Lucica Ditiu: It's actually very, very important and very crucial. You see, when I first studied TB, the treatment for drug-resistant TB was 2 years, with the first 8 months using an injectable that gives you horrible side effects such as irreversible deafness. And we know a lot of TB survivors who had to choose between being treated for drug-resistant TB with a drug that will potentially make them deaf or die of drug-resistant TB. So this new regimen, not only is it shorter, but it's also without the horrible injectables. There are still side effects, but they are a bit less to bear.
The benefit that a regimen that is shorter, more efficient, and with less side effects brings is undoubtable. I'm looking at this from the perspective of the person with TB because we put them through so much, and it's so difficult to follow this treatment. So from that perspective, it's outstanding.
But it's also less of a burden for the health systems. You know, you don't have to observe somebody. Can you imagine in Romania, when I was a young doctor, people were on treatment for 2 years, and very often they were hospitalized for the first year. Can you imagine how much it costs to keep somebody in a hospital for a year and what impact it has on family, on work, on society? So it's a huge and very important outcome indeed.
Looking ahead, there is the "pan regimen" for TB, which basically, we hope, will be something that can be given to people with drug-resistant TB resistant as well as drug-sensitive TB. If that can be 2 months, then we are done. That's the future: have a point of care test that can diagnose TB very quickly, and have a pan-TB regimen of 2 months. Then we'll be doing very well.
CIDRAP News: Given all the challenges and the frustrations that we've discussed, are you still optimistic that we can achieve the End TB goals, and why?
Lucica Ditiu: I am very optimistic, actually. Do you know what gives me this optimism? It is this amazing work done in 2022 by these countries with a high burden of TB. You know, these are not countries with a handful of patients with TB. These are countries with tens of thousands of people with TB. And it shows that if you put your mind to it, it is possible.
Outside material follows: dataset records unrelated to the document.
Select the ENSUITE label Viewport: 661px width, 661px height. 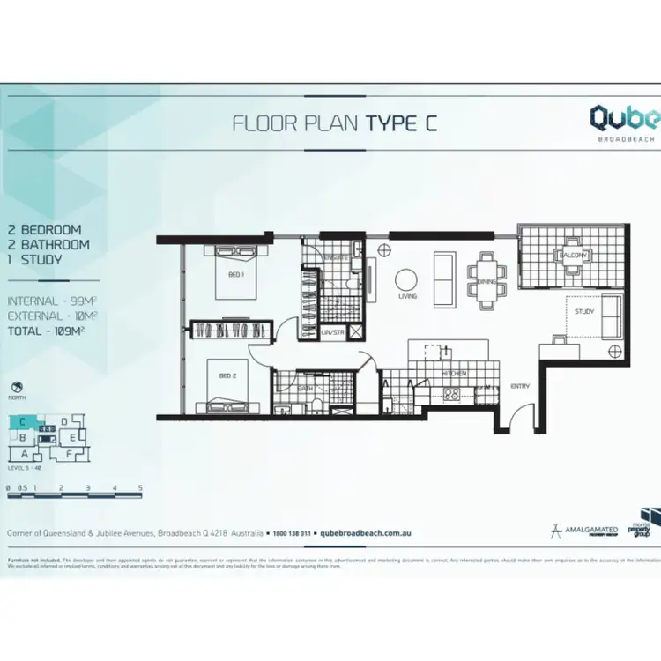click(x=333, y=257)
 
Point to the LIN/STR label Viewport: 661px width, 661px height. click(x=332, y=332)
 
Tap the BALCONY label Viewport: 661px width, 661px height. click(x=566, y=256)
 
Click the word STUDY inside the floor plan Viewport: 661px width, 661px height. click(x=583, y=311)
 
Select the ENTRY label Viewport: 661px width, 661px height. click(x=520, y=386)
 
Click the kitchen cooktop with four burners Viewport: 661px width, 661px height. click(x=450, y=394)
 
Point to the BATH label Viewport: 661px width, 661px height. click(x=305, y=388)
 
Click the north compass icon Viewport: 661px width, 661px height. click(x=17, y=387)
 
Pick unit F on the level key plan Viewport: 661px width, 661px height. click(x=69, y=453)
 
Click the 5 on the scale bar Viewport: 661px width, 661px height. click(x=140, y=487)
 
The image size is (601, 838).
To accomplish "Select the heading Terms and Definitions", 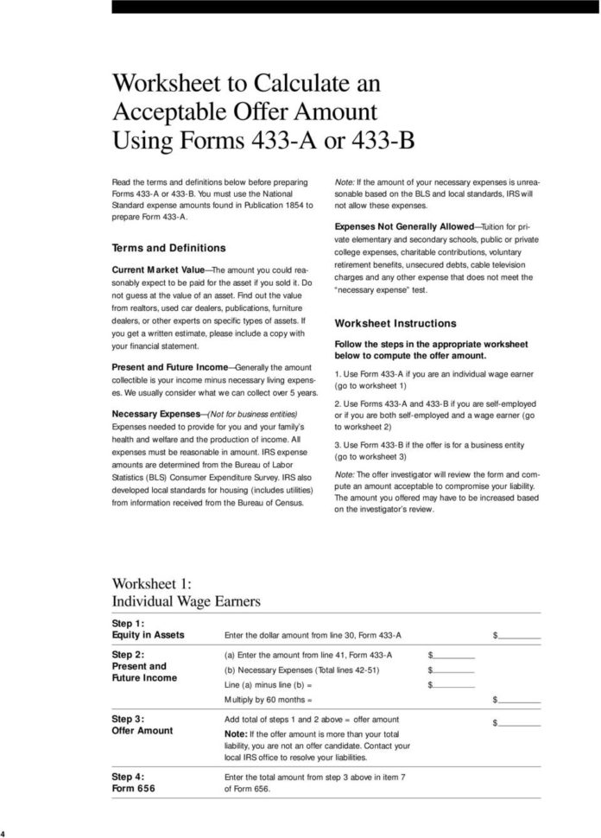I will coord(169,247).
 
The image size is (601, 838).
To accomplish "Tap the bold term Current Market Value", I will coord(161,270).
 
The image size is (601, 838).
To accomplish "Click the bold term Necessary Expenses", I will coord(155,414).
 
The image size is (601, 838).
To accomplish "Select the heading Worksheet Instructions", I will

This is why the World TB Day theme this year was "Yes! We can end TB," because I felt we need to recognize these people who have worked so hard.
The other thing that makes me very optimistic is that there are a huge number of innovations in the diagnosis pipeline, extremely innovative. We are frontrunners in using digital technology and artificial intelligence. And, as well, there is a lot on the treatment side. And also, for the first time ever, there is a lot of optimism on a TB vaccine, and we are demanding acceleration on it. And it is feasible.
So I'm very hopeful that with all of these things coming up, coupled with the fact that we have empowered and created a lot of civil society communities and networks that can be asked to be "up in arms" if things are not going as expected. I think we will be able to achieve a lot in the TB space, and I hope the UN High-Level Meeting in September will help us to achieve that.